The perceived inefficiency of small businesses can mirror community values and result in serendipity. Traditions are often maintained exactly because they are impractical.
Of course in this particular economic shock, these kinds of neighborhood institutions are the frontlines of what could be a grim wave of closures — with businesses owned by women and people of color at particular risk. A quarter of small U.S. firms hold less than a month of cash reserves. Fortunately, just one in 10 Americans work at companies with fewer than 10 employees; in contrast, nearly half of Italians and Australians do. In a report on the preparedness of rich countries to weather this major recession, The Economist noted this minor role of small firms as a strength for the United States.

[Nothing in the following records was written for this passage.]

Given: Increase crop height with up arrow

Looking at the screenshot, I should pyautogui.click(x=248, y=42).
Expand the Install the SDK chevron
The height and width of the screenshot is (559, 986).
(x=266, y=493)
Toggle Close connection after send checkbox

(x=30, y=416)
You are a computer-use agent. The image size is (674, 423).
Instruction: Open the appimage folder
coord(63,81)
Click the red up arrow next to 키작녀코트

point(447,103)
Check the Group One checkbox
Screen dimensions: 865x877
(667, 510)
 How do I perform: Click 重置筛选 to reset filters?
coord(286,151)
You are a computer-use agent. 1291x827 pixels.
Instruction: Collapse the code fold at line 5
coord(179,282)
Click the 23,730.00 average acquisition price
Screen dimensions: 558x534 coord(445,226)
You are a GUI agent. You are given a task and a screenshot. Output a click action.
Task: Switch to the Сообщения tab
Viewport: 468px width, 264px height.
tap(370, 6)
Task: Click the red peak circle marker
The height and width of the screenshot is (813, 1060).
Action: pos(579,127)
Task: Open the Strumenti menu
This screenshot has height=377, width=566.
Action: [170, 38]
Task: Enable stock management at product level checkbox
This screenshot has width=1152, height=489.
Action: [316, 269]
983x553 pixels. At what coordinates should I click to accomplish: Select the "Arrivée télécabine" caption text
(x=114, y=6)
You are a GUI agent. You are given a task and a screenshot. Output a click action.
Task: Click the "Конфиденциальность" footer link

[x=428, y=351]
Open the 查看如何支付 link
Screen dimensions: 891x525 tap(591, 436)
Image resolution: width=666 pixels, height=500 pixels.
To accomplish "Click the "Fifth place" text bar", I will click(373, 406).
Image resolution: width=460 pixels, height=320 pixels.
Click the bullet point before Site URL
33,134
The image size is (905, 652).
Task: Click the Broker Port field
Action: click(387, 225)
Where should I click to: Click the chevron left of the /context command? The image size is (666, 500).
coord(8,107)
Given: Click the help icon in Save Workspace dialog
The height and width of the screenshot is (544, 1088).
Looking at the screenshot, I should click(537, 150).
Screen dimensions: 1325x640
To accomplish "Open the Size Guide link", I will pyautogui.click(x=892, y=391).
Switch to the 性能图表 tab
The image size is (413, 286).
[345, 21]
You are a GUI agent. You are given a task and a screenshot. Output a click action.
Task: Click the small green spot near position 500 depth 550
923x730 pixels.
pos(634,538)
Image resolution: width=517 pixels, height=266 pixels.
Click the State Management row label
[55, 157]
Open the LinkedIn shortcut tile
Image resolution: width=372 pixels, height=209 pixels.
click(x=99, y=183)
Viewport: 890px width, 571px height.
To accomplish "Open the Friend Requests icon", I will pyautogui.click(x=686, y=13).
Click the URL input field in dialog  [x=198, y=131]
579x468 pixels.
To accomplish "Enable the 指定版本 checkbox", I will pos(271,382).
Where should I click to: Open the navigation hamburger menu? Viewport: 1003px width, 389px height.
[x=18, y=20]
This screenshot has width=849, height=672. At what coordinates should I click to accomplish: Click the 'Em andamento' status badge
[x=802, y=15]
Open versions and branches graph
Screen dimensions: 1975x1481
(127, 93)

If we do see a corresponding rise in firm closures now, it would at least shake up a dismal flattening over the last decade — as both new firm births and deaths have declined, we’ve seen a worrying calcifying of entrepreneurship.
So what can be done now?
The causes are muddled. Declining rates of immigration, consolidating industries by software-backed network effects, and cultural and demographic factors all play a role. The clear worry is that if the Great Recession sped this decline, and if we haven’t yet found its most specific root causes, this pandemic-caused economic shock could do worse. That would further hurt this country’s job growth, economic competitiveness and cultural heritage.
It’s a worrying alarm to know the economic lifeboat is already leaking before the storm hits. But that also means it’s a known problem that many have worked to address.
The Kauffman Foundation has become a national leader on the topic. It champions an array of salves, from more welcoming immigration policy to simplified tax policies and investing in local entrepreneurship communities. The Kansas City, Missouri-based foundation gives an annual State of Entrepreneurship address.
Though they remain an optimistic bunch, it’s clear declining rates of entrepreneurship was a daunting nationwide challenge before a pandemic. Now attention to small business and new firm creation will become more, not less, important.